The fact that Friday can still be chosen is the kicker here. This means that even if the professor doesn’t use a randomization but simply decides for himself, with full knowledge of everything, which day the quiz will be on, he is free to pick M-Th and know that it will be a surprise. Because he could STILL have picked Friday, even though it wouldn’t then be a surprise.
That is the heart of the paradox. Friday can be chosen, knowing full well it will violate the surprise condition; but if Friday is NOT chosen, then any other day will fulfil the surprise condition. The students cannot truly know that Friday will not be chosen, because Friday has already been defined as a possibilty and the professor can employ any number of underlying reasons for choosing which day to have the quiz, including randomization. The students do not, according to the problem as defined, have access to the cause or reasons for which day is chosen.
I suppose you could then revive the paradox by modifying it slightly, " the professor then tells the students he will not choose a day where the quiz being on that day would be known before the quiz is announced." In that case Friday is off the table from the start, which alters the condition “there will be a quiz M-F next week” to “there will be a quiz M-Th next week”. So the problem itself is different.
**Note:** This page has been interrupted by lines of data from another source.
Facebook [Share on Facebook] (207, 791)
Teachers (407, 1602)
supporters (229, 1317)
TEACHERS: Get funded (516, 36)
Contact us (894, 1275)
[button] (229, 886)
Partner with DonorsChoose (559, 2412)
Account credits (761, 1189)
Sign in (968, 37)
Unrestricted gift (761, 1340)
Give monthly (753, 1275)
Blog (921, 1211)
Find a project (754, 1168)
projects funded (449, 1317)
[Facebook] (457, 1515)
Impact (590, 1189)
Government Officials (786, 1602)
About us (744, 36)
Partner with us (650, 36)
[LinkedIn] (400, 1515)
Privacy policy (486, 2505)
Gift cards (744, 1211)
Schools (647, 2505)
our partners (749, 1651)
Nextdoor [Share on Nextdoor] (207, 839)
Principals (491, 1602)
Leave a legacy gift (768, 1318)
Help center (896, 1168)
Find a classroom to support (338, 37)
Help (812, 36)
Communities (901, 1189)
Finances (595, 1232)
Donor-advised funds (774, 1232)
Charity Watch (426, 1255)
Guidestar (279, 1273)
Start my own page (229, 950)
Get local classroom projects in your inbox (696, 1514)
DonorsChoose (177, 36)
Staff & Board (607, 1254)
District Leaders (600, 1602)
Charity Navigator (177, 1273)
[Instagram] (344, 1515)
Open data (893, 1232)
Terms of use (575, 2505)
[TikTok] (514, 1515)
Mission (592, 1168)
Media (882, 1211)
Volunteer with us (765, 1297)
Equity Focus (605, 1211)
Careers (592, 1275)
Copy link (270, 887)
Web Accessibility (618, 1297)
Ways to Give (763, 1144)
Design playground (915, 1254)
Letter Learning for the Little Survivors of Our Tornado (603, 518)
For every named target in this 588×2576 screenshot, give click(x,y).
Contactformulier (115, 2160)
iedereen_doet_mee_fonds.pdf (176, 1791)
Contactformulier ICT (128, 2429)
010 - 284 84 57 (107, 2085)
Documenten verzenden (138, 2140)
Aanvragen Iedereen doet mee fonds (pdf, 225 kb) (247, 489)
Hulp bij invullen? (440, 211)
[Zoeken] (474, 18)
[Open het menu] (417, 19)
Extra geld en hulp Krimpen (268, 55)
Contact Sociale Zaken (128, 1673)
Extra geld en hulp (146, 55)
That’s the essence of the paradox, it just depends on how you define the selection methodology behind why the day of the quiz was chosen. If there is a randomization factor then it is possible to have a surprise quiz M-Th; if the professor promises not to pick what amounts to Friday, then the problem is changed and we aren’t even talking about the same situation anymore. So to uphold the M-F condition as defined by the professor, it could not be the case that the professor would himself rule out Friday as an option, therefore if Friday is still possible all conditions of the situation are upheld, so long as Friday is not actually selected.
Hence back to what I wrote above, that this situation is possible to occur non-contradictingly if the quiz is M-Th, but impossible to occur non-contradictingly if the quiz is on Friday. If the quiz ends up being on a M-Th, AND Friday was not explicitly ruled out by the professor at the beginning, then all conditions are met and the paradox vanishes. That is the only resolution of the paradox, everything else (altering or infringing upon the M-F condition, or having the quiz actually occur on Friday) is a violation and upholds the paradoxical nature of the situation.